Menurut Porter (1990), daya saing
diidentikkan dengan produktivitas dimana tingkat output yang dihasilkan untuk
setiap unit input yang digunakan. Peningkatan produktivitas meliputi
peningkatan jumlah input fisik (modal dan tenaga kerja), peningkatan kualitas
input yang digunakan dan peningkatan teknologi (total faktor produktivitas).
Daya saing merupakan kemampuan suatu komoditi untuk memasuki pasar luar negeri
dan kemampuan untuk dapat bertahan di dalam pasar tersebut, dalam artian jika
suatu produk mempunyai daya saing maka produk tersebutlah yang banyak diminati
konsumen. Keunggulan daya saing dari suatu komoditi dikelompokkan menjadi dua
macam, yaitu keunggulan alamiah/keunggulan absolut (natural advantage) dan
keunggulan yang dikembangkan (acquired advantage).
Keunggulan alamiah atau
keunggulan absolut adalah keunggulan yang dimiliki oleh suatu negara untuk
salah satu komoditinya tidak secara langsung menyebabkan komoditi tersebut akan
menguasai pangsa pasar dunia.
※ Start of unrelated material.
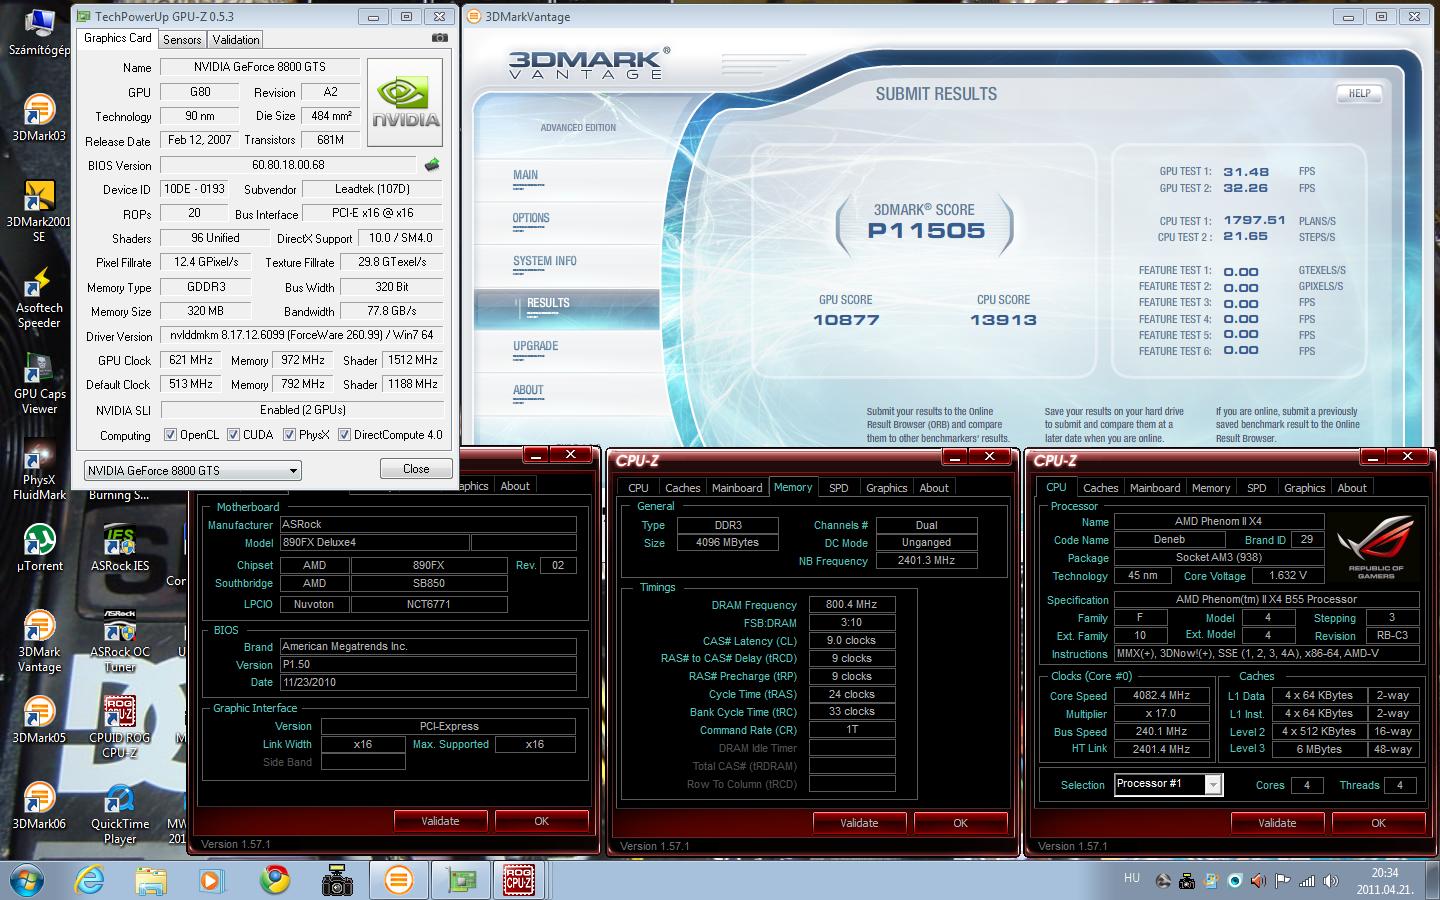Switch to the Sensors tab in GPU-Z

[182, 39]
Hal ini dikarenakan jumlah produsen tidak hanya
satu negara, akan tetapi ada beberapa negara yang sama-sama menghasilkan
komoditi tersebut dengan kondisi keunggulan alamiah yang sama. Pendekatan yang
sering digunakan untuk mengukur daya saing suatu komoditi adalah faktor
keunggulan komparatif (comparative advantage) dan faktor keunggulan kompetitif
(compepetitive advantage). Keunggulan komparatif adalah suatu kemampuan untuk
mendapatkan suatu barang yang dapat dihasilkan dengan tingkat biaya yang
relatif lebih rendah dibandingkan dengan barang-barang lain. Teori keunggulan
komparatif dikemukakan oleh J.S. Mill dan David Ricardo dan muncul sebagai
usaha perbaikan terhadap teori keunggulan absolut.
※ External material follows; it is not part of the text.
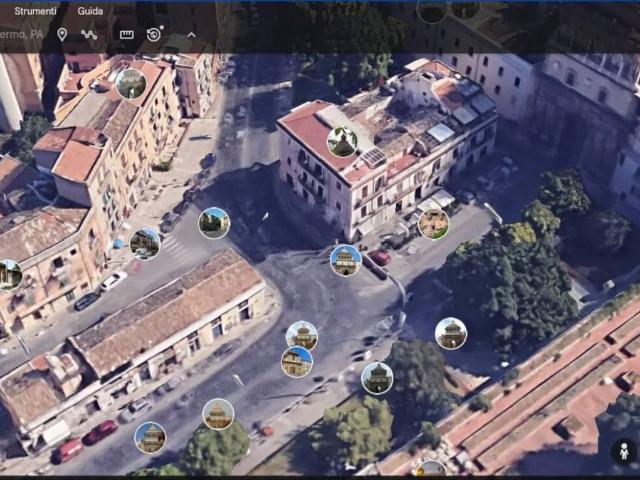Screen dimensions: 640x480
Task: Click photo marker right of the square near trees
Action: tap(451, 333)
Menurut hukum keunggulan komparatif
meskipun suatu negara mengalami kerugian atau ketidakunggulan absolut untuk
memproduksi dua komoditi jika dibandingkan dengan negara lain, namun
perdagangan yang saling menguntungkan masih dapat berlangsung selama rasio
harga antar negara masih berbeda jika dibandingkan tidak ada perdagangan
(Lindert dan Kindleberger, 1993). Dasar pemikiran David Ricardo adalah
perdagangan antar dua negara akan terjadi bila masing-masing negara memiliki
biaya relatif yang terkecil untuk jenis barang yang berbeda. Ricardo menekankan
bahwa keunggulan suatu negara atas negara lain disebabkan oleh perbedaan
efisiensi relatif antara negara dalam memproduksi dua (atau lebih) jenis barang
yang menjadi dasar terjadinya perdagangan internasional (Tambunan, 2001).
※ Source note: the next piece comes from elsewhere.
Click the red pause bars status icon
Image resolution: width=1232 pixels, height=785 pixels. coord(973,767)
Ricardo menyatakan bahwa nilai
suatu komoditas ditentukan ditentukan oleh faktor tenaga kerja yang disebut
teori nilai berdasar tenaga kerja (Labor theory of value). Kemudian, teori
keunggulan komparatif Ricardo disempurnakan oleh teori biaya imbangan
(opportunity cost theory) yaitu harga relatif komoditas berbeda yang ditentukan
oleh perbedaan biaya dimana biaya tersebut menunjukan produksi komoditas
alternatif yang harus dikorbankan untuk menghasilkan komoditas yang
bersangkutan. Teori keunggulan komparatif David Ricardo dijelaskan lebih lanjut
oleh teori cost comparative (labor efficiency) dan teori production comparative
(labor productivity). Menurut teori cost comparative (labor efficiency), suatu
negara akan memperoleh manfaat dari perdagangan internasional jika melakukan
spesialisasi produksi dan mengekspor barang dimana negara tersebut dapat
berproduksi relatif lebih efisien serta mengimpor barang dimana negara tersebut
berproduksi relatif kurang/tidak efisien. Sedangkan menurut Production
comparative advantage (labor productivity), suatu negara akan memperoleh
manfaat dari perdagangan internasioanal jika melakukan spesialisasi produksi
dan mengekspor barang dimana negara tersebut dapat berproduksi relatif lebih
produktif serta mengimpor barang dimana negara tersebut berproduksi relatif
kurang/tidak produktif (Hamdy, 2001).
Sementara itu, J.S. Mill
berpendapat bahwa suatu negara akan mengkhususkan diri pada ekspor barang
tertentu bila negara tersebut memiliki keunggulan komparatif (comparative
advantage) terbesar, dan akan mengkhususkan diri pada impor barang bila negara
tersebut memiliki kerugian komparatif (comparative disadvantage) (Tambunan,
2001). Teori Heckser-Ohlin menyatakan bahwa suatu negara memiliki keunggulan
komparatif dalam menghasilkan komoditi jika memanfaatkan kepemilikan
faktor-faktor produksi yang melimpah di negaranya. Teori ini disebut juga
sebagai teori keunggulan komparatif berdasarkan kelimpahan faktor (factor
endowment theory of comparative advantage). Teori ini mengasumsikan bahwa
setiap negara memiliki kesamaan fungsi produksi, sehingga faktor produksi yang
sama menghasilkan output yang sama namun dibedakan oleh harga-harga relatif
faktor produksi tiap negara. Kelebihan teori komparatif ini adalah mampu
menjelaskan bagaimana perdagangan dapat terjadi walaupun suatu negara tidak
memiliki keunggulan absolut. Kelemahan teori ini adalah teori disusun
berdasarkan beberapa asumsi yang berbeda dengan dunia nyata. Hukum komparatif
tersebut berlaku dengan beberapa asumsi, yaitu (1) hanya terdapat dua negara
dan dua komoditi, (2) perdagangan bersifat bebas, (3) terdapat mobilitas tenaga
kerja yang sempurna di dalam namun tidak ada mobilitas antara dua negara, (4)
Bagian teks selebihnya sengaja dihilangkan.